- _Work order 1_
In the article about London hotel revenue management, at which event did the hoteliers, consultants and IT specialists speak on two panels?
- _Work order 2_
Copy the stretch of the article about London hotel revenue management from "Budgeting and cost" through "many more variables.".

- _Text block_
= Beginning of Section =

Group and US Inbound Travel to London To Offset Missing Chinese Tourists
LONDON — Keeping demand flowing to hotels takes significant effort and sound strategy, and revenue managers in the United Kingdom now have more external factors to contend with.
Hoteliers, consultants and information technology specialists speaking on two panels at this week’s Global Revenue Forum said the industry is focused on what it can control and adapting when necessary.
Budgeting and cost control are affected by economic factors such as inflation, and understanding why and when guests are ready to book their stays is a constantly moving target as booking windows shift.
At the “Leaders” session, Neil Braude, chief operating officer of The Imperial London Hotels, said the discipline of revenue management has shifted a great deal in the past two years due to the presence of many more variables.

= End of Section =

- _Recorded data_
= Beginning of Section =

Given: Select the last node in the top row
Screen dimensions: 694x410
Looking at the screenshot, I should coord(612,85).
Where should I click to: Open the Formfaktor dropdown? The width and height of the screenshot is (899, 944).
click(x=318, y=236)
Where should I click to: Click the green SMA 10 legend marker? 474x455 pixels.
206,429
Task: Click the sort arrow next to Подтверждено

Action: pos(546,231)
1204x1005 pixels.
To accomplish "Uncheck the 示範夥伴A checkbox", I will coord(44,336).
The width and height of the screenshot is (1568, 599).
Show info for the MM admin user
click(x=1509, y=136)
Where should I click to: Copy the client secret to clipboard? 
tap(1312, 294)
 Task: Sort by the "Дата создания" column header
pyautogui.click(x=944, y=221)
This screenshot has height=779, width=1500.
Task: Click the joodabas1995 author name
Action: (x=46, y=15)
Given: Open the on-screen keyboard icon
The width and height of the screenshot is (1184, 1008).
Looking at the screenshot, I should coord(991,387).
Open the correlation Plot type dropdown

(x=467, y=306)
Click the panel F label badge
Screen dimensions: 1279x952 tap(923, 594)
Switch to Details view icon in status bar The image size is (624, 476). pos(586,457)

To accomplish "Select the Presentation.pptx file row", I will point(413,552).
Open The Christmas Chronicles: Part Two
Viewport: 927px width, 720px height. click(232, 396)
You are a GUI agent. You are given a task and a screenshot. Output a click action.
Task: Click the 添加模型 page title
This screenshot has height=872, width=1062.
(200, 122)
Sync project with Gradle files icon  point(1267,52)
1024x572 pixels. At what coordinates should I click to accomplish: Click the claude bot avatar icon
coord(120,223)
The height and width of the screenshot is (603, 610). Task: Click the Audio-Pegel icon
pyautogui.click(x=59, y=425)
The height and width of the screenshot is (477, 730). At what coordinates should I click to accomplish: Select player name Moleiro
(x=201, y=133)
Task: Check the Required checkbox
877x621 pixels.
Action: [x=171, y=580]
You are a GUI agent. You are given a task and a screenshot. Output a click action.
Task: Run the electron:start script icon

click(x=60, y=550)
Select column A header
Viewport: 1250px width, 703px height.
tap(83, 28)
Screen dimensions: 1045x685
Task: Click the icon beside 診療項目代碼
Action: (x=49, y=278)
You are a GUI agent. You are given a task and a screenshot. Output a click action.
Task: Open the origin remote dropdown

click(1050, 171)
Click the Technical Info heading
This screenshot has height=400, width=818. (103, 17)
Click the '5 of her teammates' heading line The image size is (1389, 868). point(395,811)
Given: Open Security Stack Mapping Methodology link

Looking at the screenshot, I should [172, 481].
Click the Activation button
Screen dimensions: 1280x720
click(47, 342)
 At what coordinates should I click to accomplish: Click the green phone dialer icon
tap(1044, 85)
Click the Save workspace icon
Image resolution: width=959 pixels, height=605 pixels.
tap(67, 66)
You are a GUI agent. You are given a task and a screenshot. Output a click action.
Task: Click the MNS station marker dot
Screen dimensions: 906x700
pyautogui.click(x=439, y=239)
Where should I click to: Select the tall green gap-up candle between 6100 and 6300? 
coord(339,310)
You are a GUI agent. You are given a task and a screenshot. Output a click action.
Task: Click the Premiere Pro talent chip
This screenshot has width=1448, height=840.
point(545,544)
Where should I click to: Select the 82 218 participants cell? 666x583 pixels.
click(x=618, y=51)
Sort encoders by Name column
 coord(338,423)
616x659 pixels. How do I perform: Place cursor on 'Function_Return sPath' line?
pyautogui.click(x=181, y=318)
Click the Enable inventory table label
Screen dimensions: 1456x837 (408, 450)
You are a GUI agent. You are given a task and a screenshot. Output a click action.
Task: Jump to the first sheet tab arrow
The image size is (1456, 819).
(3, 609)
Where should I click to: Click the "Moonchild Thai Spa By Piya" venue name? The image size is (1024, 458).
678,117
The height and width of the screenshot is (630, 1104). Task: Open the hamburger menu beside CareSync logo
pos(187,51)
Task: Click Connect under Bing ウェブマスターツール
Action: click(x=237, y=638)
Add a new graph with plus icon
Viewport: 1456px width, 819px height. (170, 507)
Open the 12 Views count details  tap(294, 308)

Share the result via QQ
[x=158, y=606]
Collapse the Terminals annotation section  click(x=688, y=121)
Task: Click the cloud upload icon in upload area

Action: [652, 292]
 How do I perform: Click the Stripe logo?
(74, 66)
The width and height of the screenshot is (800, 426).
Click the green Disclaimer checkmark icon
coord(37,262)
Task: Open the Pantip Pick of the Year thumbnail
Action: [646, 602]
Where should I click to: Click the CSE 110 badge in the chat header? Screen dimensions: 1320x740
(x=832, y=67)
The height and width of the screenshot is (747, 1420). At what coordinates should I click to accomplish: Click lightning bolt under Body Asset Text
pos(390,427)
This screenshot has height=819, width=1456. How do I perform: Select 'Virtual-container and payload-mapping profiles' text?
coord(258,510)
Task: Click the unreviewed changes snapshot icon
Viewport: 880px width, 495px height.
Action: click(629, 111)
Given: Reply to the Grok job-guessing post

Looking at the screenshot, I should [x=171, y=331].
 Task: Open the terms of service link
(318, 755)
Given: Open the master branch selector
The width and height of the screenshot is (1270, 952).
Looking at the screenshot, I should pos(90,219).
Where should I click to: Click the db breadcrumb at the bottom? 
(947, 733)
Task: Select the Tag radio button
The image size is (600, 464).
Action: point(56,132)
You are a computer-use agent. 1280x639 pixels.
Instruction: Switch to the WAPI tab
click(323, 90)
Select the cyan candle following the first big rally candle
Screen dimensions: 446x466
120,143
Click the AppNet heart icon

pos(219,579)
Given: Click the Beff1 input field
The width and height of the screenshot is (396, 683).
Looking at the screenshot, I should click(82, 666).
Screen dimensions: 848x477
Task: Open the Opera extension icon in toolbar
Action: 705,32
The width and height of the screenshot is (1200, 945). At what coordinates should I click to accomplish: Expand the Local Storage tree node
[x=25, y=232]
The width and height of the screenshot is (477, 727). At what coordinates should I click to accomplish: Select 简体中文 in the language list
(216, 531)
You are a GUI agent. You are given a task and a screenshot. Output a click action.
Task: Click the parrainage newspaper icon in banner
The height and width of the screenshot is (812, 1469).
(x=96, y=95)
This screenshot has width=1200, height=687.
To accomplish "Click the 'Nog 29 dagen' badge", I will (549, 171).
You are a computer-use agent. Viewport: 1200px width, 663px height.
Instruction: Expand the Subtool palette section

= End of Section =

- _Answer space 1_
The Global Revenue Forum

- _Answer space 2_
Budgeting and cost control are affected by economic factors such as inflation, and understanding why and when guests are ready to book their stays is a constantly moving target as booking windows shift.
At the “Leaders” session, Neil Braude, chief operating officer of The Imperial London Hotels, said the discipline of revenue management has shifted a great deal in the past two years due to the presence of many more variables.